→ Exercise brief
Show each line of the material below that contains the word "agent".

→ Input

▼

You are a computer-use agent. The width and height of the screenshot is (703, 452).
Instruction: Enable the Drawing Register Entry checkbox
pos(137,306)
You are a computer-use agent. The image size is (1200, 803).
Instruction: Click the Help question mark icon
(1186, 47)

▲
▼

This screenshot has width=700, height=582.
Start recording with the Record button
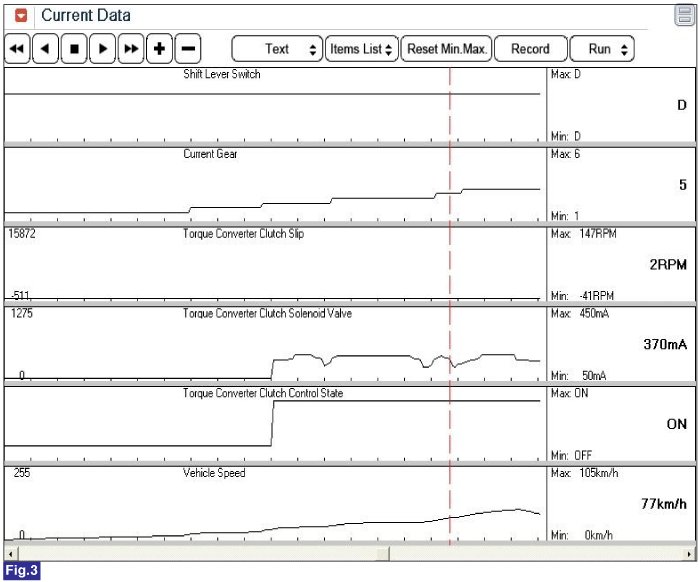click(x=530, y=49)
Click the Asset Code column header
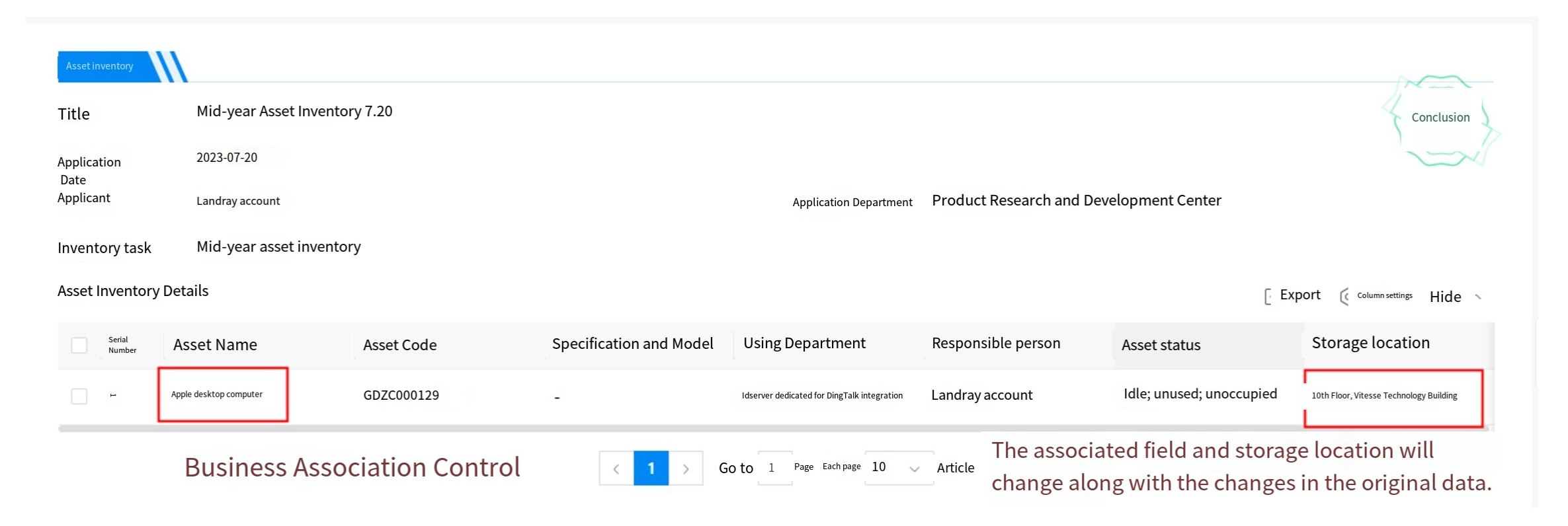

▲
▼

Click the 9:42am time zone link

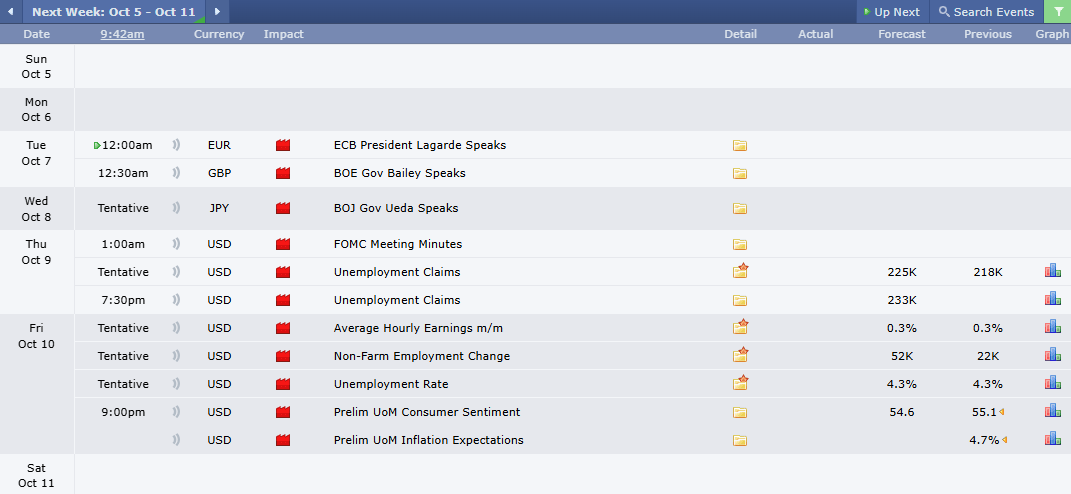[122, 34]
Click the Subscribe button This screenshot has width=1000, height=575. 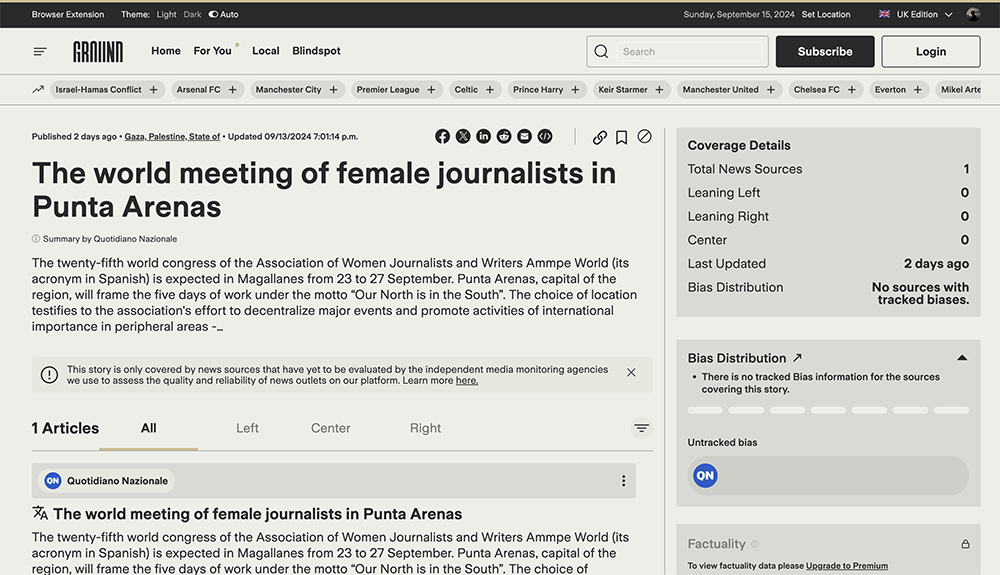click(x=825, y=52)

▲

→ Written response
You are a computer-use agent. The width and height of the screenshot is (703, 452).
You are a computer-use agent. The image size is (1200, 803).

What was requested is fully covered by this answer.